* Exercise prompt: Range to output from the entries below: the line containing "Atlantis Literatur (946, 2500)" through the line containing "federal government (197, 929)". Set it down exactly, ends included, nothing else.

*** Material for the task ***

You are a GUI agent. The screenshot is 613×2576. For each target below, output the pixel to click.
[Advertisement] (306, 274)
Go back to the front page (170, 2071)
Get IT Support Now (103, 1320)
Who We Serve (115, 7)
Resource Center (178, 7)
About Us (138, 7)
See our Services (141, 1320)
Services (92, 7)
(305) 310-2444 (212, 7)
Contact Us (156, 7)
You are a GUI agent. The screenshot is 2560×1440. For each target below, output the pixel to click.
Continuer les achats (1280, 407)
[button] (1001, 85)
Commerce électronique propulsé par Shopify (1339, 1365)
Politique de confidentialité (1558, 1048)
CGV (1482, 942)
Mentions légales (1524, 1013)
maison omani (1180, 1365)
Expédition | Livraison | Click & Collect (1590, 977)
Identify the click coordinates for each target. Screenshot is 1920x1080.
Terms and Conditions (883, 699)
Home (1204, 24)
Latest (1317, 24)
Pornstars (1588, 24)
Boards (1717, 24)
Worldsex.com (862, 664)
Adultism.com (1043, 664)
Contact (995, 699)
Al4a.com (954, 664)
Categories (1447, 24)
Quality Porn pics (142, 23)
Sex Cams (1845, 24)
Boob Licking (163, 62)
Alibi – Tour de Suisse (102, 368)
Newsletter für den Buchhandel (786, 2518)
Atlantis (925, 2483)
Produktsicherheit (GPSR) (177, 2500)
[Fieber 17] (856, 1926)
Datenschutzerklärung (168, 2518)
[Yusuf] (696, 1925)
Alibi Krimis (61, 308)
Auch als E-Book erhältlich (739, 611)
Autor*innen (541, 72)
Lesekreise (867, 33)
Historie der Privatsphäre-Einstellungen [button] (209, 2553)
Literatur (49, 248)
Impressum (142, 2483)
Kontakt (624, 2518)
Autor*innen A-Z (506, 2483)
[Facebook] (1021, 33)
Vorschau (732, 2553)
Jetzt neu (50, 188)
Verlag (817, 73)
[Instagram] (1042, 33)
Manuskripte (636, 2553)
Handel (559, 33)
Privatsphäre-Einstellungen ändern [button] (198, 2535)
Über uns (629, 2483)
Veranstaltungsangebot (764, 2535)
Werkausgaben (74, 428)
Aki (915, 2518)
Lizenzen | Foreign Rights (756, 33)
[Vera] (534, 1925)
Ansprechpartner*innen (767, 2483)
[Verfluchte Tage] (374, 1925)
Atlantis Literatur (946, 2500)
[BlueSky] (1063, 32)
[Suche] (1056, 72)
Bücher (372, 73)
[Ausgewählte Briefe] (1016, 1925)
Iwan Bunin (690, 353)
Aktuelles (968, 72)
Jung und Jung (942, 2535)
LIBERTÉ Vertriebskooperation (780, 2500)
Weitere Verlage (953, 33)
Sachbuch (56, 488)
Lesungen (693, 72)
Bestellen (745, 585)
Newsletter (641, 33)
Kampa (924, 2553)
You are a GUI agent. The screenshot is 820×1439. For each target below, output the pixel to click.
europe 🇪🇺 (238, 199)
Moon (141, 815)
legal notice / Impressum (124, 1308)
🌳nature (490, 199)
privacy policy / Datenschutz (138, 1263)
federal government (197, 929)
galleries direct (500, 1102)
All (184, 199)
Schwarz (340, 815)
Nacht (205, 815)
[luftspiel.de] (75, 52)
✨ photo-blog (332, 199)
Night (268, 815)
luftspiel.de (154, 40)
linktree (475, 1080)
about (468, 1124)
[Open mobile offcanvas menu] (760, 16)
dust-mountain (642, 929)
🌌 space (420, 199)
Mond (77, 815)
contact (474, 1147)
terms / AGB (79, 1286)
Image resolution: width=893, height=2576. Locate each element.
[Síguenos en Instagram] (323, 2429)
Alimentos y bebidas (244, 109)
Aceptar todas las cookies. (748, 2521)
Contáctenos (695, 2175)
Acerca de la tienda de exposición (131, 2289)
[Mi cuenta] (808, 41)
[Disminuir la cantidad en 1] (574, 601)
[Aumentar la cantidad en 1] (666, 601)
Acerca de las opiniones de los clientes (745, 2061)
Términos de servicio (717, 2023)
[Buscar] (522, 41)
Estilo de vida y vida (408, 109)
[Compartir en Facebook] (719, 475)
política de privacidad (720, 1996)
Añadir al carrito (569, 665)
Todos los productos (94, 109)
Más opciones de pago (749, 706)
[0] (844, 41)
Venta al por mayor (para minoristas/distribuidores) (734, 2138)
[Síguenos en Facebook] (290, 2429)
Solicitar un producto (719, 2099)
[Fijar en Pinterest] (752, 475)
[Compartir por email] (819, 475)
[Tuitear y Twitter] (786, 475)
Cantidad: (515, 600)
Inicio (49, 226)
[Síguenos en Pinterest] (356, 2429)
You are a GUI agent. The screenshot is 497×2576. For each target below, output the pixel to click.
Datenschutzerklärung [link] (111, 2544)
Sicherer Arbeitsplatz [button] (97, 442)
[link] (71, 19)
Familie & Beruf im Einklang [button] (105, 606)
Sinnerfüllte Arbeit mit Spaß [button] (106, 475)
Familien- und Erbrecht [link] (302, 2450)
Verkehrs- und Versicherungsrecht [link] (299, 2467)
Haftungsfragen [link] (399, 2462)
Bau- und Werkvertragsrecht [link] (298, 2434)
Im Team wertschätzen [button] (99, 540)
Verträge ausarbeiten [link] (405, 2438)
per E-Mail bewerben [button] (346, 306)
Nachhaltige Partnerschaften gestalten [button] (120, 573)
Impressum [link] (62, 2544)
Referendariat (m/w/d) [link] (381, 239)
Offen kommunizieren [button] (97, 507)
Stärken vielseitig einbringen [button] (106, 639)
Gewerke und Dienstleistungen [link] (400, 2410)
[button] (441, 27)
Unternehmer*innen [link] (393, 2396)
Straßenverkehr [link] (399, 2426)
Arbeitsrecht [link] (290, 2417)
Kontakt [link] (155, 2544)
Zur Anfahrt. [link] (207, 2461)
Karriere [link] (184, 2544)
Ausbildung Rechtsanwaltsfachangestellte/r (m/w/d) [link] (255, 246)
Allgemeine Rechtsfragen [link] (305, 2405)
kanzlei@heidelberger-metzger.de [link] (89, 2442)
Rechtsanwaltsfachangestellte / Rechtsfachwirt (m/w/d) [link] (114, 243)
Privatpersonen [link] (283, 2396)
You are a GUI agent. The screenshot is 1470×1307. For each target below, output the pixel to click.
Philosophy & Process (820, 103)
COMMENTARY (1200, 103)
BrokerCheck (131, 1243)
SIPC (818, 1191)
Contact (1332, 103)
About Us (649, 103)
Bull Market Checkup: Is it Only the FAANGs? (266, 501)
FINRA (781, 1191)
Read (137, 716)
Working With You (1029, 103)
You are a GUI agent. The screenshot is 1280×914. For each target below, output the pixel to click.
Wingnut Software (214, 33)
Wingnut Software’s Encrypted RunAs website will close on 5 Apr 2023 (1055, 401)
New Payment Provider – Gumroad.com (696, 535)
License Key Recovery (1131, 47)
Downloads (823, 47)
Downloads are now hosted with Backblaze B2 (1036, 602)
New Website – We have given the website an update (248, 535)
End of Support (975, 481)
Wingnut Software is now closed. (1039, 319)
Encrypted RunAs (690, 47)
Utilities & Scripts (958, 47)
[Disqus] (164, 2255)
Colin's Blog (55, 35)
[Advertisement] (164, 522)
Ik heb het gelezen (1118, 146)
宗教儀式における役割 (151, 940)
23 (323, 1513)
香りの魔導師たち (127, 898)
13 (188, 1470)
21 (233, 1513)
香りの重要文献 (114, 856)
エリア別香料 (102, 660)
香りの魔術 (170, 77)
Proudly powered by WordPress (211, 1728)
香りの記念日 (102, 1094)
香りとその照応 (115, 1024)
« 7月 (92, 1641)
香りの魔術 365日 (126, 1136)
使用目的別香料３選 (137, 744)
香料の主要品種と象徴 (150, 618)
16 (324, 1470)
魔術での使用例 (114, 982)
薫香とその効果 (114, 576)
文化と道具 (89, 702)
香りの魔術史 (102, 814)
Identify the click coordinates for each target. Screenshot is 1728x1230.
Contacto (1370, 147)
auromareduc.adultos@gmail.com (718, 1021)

*** End of Material for the task ***

* Answer area:
Atlantis Literatur (946, 2500)
[BlueSky] (1063, 32)
[Suche] (1056, 72)
Bücher (372, 73)
[Ausgewählte Briefe] (1016, 1925)
Iwan Bunin (690, 353)
Aktuelles (968, 72)
Jung und Jung (942, 2535)
LIBERTÉ Vertriebskooperation (780, 2500)
Weitere Verlage (953, 33)
Sachbuch (56, 488)
Lesungen (693, 72)
Bestellen (745, 585)
Newsletter (641, 33)
Kampa (924, 2553)
You are a GUI agent. The screenshot is 820×1439. For each target below, output the pixel to click.
europe 🇪🇺 (238, 199)
Moon (141, 815)
legal notice / Impressum (124, 1308)
🌳nature (490, 199)
privacy policy / Datenschutz (138, 1263)
federal government (197, 929)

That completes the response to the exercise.